V. Protecting the science communication environment from contamination is a critical aim of the science of science communication.

Repelling that threat demands the development of a systematic societal capacity to protect the science communication environment form the pollution of antagonistic cultural meanings.

Technologies for abating the dangers human beings face are not born with antagonistic cultural meanings.  They acquire them through historical contingencies of myriad forms. Strategic behavior plays a role; but sheer accident and misadventure also contribute.

Understanding the dynamics that govern this pathology is a central aim of the science of science communication.  We can learn how to anticipate and avoid them in connection with emerging forms of practical science, such as nanotechnology and synthetic biology.

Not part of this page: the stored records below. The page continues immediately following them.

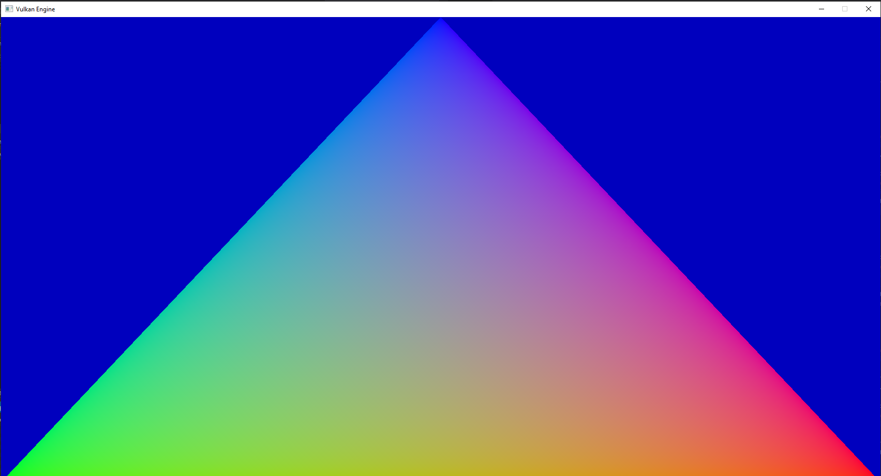Click the blue background right of triangle
Viewport: 881px width, 476px height.
[776, 155]
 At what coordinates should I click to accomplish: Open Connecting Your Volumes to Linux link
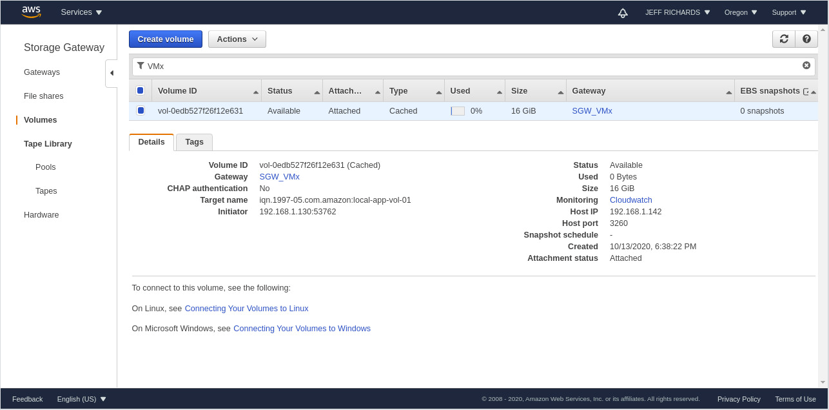click(246, 309)
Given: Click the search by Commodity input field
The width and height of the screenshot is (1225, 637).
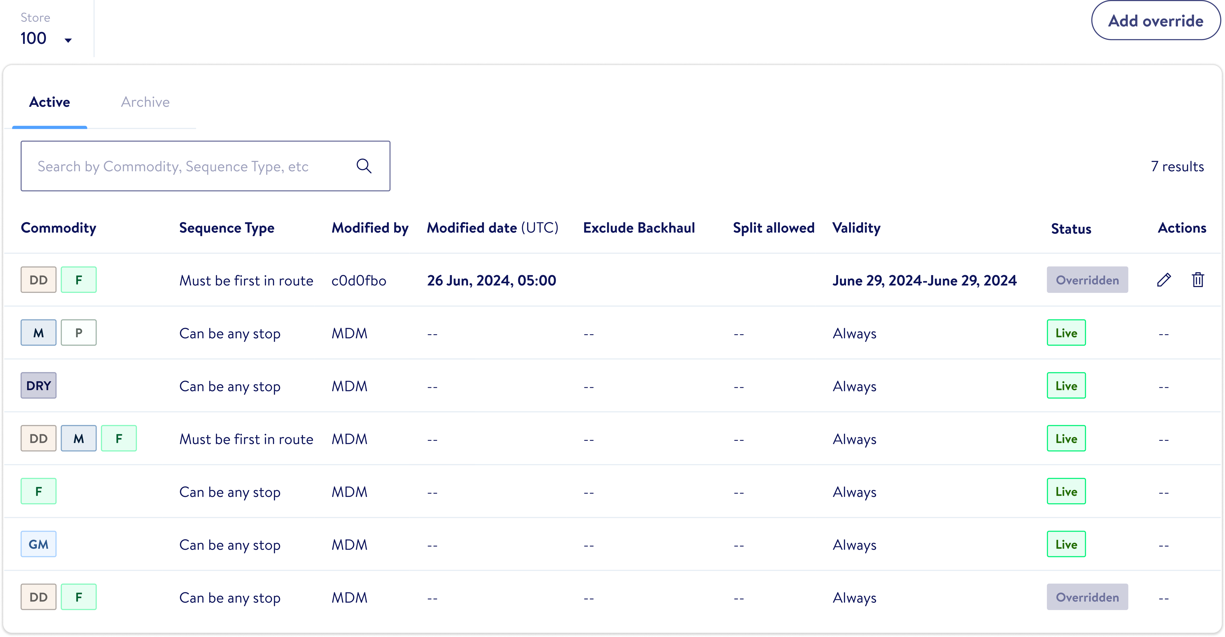Looking at the screenshot, I should pos(190,166).
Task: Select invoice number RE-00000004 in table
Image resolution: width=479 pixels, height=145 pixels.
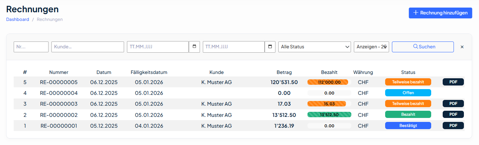Action: (59, 93)
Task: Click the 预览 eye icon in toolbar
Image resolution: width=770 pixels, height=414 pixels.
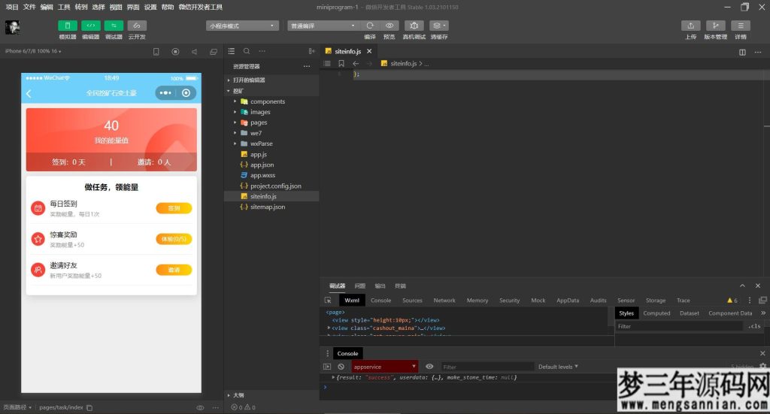Action: click(x=389, y=26)
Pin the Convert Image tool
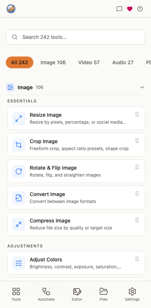 (x=137, y=194)
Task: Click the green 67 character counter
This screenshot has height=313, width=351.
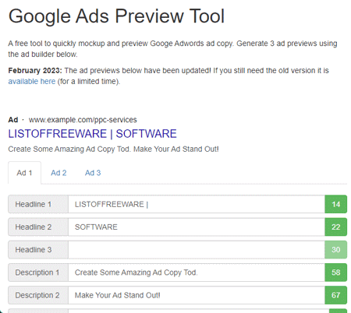Action: coord(336,295)
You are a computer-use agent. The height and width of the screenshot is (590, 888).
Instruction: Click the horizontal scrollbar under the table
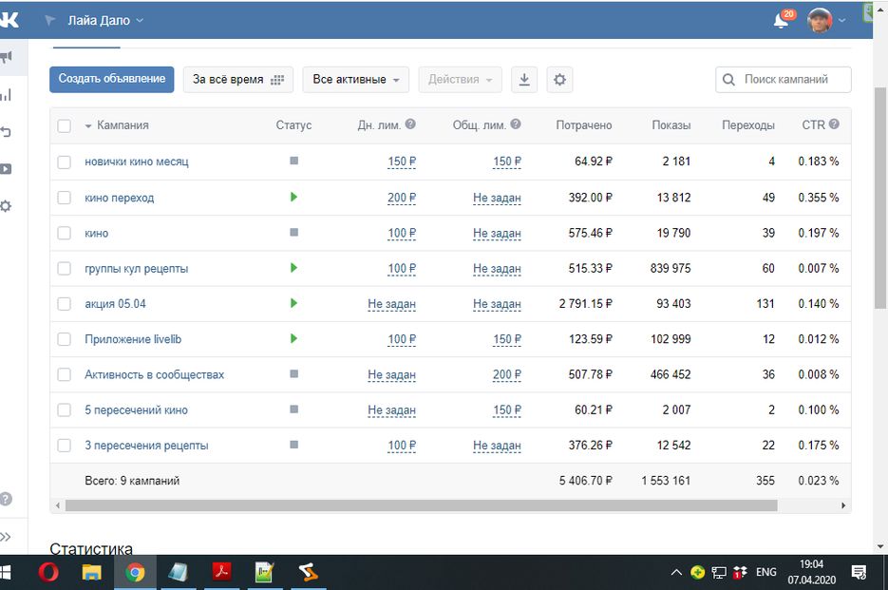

And we can perfect techniques for removing antagonistic meanings in the remaining instances in which intelligent, self-conscious protective action fails to prevent their release into the science communication environment.

The capacity to reliably recognize what is collectively known is not some form of substitute for attainment of scientific knowledge.  It is in fact a condition of it within the practice of science and outside of it.

In discerning DRS, the public is in fact exercising the most elemental form of human rationality.

Securing the political and social conditions in which that faculty can reliably function is the most important aim of the science of science communication.